A reader asked a question I’d answered last May, but enough things have changed in the Web-mail market for me to revisit the question. And this time around, Outlook.com’s $19.95 ad-free option looks a lot more attractive now that Microsoft’s service supports standard IMAP synchronization. The column also includes a brief explanation of Google’s new “Shared Endorsement” ads and a comparison of them with Facebook’s “Sponsored Stories.”

On Sulia, I posted a couple of reports from an Intuit press event and reception in D.C. (one on how it “ended up distracting the Mint team for the greater good of the company,” another on how its SnapTax app unintentionally makes a case for the direct e-filing that Intuit has lobbied long and hard against), scolded Facebook for taking away the option to hide your name from its search, reported some startups’ testimony about patent trolling, and noted how the advertised prices for CenturyLink’s new gigabit fiber service in Las Vegas understate what you might pay.

Weekly output: car connectivity, business models, virtual voting, LTE fragmentation, Google Keyboard

I hope you all enjoyed your more-or-less four-day weekend. I did–and managed to spend enough time away from my various keyboards that I’m now posting this after midnight Sunday. Oh well…

7/1/2013: Car Connectivity Nears A Fork In The Road, Discovery News

My last report from CE Week covered the philosophical split I saw between companies vying to make car dashboards smarter by essentially turning them into smartphones, and those looking to provide easier and more powerful phone-to-dashboard links. I’m hoping the second contingent wins out, but I see a lot of ways they might not.

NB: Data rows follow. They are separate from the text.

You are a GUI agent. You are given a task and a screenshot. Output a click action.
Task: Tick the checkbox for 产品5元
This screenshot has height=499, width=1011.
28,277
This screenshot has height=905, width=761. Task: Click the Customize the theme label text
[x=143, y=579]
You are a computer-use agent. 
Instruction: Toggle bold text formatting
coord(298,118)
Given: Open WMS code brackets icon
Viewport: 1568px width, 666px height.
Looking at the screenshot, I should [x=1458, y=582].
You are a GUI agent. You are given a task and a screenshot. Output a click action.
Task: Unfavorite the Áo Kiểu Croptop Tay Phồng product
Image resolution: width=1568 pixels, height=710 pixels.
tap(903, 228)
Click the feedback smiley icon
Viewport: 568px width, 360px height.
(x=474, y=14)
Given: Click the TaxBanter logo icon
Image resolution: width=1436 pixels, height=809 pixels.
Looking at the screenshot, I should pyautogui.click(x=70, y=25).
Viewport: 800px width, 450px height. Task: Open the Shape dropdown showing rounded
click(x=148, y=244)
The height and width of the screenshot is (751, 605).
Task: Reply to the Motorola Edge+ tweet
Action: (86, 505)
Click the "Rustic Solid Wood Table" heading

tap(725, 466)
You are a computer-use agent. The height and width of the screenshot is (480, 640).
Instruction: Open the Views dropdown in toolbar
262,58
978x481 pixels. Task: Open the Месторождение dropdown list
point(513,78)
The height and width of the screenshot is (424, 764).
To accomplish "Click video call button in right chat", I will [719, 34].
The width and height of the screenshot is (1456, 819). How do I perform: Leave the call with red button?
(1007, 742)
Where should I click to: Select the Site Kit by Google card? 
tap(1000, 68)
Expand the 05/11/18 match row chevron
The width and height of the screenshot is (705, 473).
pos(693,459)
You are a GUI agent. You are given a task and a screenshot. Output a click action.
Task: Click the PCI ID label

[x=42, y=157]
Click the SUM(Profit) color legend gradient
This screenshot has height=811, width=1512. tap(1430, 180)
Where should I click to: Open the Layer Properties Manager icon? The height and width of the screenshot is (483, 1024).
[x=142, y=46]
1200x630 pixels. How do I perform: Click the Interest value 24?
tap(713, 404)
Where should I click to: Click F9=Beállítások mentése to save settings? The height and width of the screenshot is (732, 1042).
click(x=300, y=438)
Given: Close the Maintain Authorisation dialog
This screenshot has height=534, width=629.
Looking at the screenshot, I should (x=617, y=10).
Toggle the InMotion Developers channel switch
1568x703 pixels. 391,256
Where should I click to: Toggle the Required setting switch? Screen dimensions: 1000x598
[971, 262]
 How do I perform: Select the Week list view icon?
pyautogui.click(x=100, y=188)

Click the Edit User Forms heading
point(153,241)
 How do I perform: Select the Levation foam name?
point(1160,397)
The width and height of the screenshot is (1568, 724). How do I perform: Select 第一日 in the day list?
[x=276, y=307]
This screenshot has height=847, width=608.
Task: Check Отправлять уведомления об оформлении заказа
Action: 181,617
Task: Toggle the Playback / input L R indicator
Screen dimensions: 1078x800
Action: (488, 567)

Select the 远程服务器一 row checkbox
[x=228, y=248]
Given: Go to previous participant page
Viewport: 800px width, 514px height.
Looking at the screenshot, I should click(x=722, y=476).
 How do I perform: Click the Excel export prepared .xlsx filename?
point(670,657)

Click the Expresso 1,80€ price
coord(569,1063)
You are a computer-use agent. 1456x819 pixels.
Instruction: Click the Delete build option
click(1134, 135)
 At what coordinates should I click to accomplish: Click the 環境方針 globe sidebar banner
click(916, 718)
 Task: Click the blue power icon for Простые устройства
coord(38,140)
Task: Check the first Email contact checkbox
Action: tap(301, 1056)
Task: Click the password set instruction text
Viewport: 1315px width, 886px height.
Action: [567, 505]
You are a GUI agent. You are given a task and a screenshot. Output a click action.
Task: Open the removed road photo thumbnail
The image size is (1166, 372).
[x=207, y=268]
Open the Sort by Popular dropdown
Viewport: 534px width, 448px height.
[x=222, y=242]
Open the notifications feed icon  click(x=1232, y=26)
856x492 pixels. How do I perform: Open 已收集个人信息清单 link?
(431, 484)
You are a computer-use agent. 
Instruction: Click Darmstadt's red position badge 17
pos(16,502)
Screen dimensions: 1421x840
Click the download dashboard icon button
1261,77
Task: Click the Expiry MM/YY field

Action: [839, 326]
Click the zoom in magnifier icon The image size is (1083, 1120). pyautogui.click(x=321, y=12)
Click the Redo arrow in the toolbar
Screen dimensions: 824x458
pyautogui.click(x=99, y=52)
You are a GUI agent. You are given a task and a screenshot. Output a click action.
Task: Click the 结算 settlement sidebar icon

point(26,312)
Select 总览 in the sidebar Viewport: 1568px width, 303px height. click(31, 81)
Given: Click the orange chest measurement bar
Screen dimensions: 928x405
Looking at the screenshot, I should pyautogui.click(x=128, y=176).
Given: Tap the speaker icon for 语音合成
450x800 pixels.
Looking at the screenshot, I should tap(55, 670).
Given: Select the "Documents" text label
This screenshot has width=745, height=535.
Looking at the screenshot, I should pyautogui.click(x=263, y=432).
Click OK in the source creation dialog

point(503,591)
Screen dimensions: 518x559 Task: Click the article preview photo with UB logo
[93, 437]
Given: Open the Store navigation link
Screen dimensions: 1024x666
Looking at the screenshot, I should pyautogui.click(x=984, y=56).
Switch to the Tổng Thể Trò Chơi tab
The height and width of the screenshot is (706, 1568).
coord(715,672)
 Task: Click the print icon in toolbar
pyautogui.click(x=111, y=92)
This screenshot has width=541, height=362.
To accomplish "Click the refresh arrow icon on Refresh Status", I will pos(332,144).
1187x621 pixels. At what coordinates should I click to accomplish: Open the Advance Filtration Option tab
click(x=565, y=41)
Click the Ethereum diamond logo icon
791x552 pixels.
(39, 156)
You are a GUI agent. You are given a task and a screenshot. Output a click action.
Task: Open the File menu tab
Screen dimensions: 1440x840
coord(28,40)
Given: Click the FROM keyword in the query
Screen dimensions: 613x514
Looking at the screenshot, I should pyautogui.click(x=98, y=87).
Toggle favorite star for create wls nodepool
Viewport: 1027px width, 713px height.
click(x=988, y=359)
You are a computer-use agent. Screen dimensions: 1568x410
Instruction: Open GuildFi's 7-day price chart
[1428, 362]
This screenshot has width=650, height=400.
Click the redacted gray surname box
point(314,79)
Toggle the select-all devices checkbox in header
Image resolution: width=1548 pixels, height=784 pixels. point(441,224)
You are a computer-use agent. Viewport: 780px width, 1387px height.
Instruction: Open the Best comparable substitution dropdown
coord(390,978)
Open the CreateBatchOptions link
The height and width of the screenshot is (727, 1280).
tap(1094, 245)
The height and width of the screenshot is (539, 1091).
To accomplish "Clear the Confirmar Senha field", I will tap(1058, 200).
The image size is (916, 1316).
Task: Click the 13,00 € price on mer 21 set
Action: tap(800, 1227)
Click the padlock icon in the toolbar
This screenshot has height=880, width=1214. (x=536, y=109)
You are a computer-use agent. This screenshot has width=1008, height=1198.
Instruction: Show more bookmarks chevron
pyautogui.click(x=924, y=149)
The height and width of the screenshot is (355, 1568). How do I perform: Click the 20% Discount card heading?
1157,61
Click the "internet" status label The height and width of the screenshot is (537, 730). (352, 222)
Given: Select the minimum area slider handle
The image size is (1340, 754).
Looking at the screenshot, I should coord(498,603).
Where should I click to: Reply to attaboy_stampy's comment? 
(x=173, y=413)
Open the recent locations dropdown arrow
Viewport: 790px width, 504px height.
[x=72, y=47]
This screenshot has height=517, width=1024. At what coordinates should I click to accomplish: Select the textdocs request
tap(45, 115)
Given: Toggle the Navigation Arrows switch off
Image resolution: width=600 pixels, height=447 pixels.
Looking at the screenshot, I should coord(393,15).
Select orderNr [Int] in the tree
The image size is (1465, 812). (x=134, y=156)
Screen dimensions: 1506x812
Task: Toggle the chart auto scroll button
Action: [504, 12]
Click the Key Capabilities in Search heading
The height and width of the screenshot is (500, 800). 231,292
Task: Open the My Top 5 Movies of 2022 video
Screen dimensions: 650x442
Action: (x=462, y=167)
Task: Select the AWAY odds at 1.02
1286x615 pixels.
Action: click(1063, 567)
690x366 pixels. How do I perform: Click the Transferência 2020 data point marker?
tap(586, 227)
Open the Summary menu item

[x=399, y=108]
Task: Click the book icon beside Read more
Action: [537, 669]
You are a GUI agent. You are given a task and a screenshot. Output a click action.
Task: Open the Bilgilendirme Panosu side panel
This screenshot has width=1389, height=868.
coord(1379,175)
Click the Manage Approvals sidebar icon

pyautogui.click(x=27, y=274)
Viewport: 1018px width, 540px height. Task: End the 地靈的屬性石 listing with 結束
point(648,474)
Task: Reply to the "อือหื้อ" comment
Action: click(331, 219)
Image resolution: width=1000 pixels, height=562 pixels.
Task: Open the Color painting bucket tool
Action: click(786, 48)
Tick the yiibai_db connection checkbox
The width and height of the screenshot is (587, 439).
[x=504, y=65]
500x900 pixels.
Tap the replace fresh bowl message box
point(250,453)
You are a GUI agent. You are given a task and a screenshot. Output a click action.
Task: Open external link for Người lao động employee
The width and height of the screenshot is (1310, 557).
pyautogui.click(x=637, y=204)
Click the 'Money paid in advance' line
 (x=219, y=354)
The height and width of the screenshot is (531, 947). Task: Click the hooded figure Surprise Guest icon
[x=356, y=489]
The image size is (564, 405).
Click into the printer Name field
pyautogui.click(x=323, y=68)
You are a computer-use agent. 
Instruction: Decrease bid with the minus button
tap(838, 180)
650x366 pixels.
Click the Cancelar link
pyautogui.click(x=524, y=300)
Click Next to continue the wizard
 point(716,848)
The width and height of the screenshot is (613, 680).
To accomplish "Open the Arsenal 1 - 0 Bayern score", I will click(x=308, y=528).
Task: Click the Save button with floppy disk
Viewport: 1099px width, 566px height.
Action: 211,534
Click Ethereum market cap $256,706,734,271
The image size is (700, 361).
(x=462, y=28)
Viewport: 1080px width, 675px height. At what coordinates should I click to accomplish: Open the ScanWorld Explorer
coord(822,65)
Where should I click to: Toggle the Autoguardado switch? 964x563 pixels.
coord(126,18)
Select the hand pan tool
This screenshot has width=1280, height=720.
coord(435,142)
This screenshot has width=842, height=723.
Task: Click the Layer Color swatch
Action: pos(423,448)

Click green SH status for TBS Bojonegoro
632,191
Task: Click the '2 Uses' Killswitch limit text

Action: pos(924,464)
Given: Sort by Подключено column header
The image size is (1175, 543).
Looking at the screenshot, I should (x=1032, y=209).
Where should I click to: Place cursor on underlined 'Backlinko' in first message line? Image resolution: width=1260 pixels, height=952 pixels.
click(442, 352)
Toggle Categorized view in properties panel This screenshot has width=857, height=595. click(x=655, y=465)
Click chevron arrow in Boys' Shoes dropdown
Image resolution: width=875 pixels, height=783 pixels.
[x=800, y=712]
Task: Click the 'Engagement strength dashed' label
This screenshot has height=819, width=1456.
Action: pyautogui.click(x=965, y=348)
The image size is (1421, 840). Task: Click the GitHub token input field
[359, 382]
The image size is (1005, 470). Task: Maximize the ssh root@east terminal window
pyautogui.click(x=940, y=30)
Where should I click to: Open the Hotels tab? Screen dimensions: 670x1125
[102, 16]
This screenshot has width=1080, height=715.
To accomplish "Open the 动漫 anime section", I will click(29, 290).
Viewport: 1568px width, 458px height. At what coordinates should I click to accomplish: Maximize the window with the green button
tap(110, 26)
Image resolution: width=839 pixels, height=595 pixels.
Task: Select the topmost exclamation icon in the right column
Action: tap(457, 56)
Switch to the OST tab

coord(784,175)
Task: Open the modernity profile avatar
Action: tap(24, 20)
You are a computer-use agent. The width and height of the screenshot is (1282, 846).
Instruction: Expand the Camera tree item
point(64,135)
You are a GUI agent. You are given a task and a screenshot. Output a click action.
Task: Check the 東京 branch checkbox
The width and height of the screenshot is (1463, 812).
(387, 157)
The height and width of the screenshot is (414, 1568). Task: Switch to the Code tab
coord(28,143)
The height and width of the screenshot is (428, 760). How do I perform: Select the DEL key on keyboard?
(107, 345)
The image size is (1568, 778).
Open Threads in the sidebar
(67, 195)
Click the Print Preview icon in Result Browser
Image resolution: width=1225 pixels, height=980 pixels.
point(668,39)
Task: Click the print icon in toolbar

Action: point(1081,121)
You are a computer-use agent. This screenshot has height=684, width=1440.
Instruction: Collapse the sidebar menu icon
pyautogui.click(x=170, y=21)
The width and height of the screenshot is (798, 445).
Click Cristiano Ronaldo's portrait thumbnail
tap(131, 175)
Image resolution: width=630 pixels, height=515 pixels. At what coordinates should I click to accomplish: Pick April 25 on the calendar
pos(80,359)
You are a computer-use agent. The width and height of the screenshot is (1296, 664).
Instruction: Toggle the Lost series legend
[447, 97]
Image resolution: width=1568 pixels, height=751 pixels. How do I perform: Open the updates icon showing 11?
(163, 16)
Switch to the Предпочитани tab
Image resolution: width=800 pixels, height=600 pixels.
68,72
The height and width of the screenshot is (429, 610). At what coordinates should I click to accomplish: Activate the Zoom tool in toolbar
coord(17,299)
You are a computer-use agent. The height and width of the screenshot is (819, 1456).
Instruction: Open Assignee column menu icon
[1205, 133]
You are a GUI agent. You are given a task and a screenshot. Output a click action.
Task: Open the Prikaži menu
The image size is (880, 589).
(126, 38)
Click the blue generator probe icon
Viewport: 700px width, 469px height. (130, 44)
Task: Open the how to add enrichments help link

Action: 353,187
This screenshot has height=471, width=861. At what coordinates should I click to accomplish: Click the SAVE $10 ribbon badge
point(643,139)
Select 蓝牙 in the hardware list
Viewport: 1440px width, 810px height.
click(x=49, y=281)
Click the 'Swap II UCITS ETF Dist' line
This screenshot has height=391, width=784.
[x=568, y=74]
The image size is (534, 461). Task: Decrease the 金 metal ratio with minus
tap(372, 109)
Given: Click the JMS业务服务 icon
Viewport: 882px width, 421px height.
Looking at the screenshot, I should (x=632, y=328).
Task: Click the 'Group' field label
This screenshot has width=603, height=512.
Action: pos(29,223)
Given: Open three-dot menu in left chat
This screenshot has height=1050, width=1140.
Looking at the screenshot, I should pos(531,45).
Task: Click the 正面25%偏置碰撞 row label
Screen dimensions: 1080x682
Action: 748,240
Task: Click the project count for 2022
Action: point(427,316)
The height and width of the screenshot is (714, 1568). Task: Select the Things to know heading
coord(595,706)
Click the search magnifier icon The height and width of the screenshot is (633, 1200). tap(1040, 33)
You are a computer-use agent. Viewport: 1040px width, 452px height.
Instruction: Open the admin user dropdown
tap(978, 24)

7/3/2013: Transparency About Your Business Model Ought To Be A Competitive Advantage, Disruptive Competition Project

First I saw the popular Google Reader replacement Feedly get criticized for not having a  business model (it does but has been weirdly quiet about it). Then I read blogger Andrew Sullivan’s impressive transparency about his venture into reader-supported publishing. Then I decided it was time to call out dot-commers who don’t think they need to tell their users how they plan to make money.

KTVU virtual-voting spot7/3/2013: Bill would allow virtual voting in Congress, Cox Media Group

A House resolution would let representatives attend committee hearings via videconferencing and even cast some non-controversial votes remotely, so it seemed  appropriate to have Cox correspondent Jacqueline Fell interview me about the bill via Skype. And so viewers in such places as Atlanta, the Bay Area (linked above), Palm BeachPittsburgh and Reno could have seen me briefly identified as a “Technology Expert.”

7/7/2013: Carriers have different ways to spell ‘LTE’, USA Today

A reader asked Sprint customer support a simple question–can your LTE phones roam on Verizon–and got a wrong answer, and things got more complicated from there as I dove into the tangled universe of LTE bands here and overseas. The tip part of the column is a lot simpler: If you hate your (new-ish) Android phone’s keyboard, install Google Keyboard today.

On Sulia, I poured one out for the now-officially-defunct Nextel, noted a documentary profiling five D.C. tech startups I’ve covered, griped about TiVo’s dismissive, “sorry”-free response to a friend’s perfectly reasonable query, and called out glib, alarmist rewriting of a mobile-security company’s report of a partially-addressed Android vulnerability.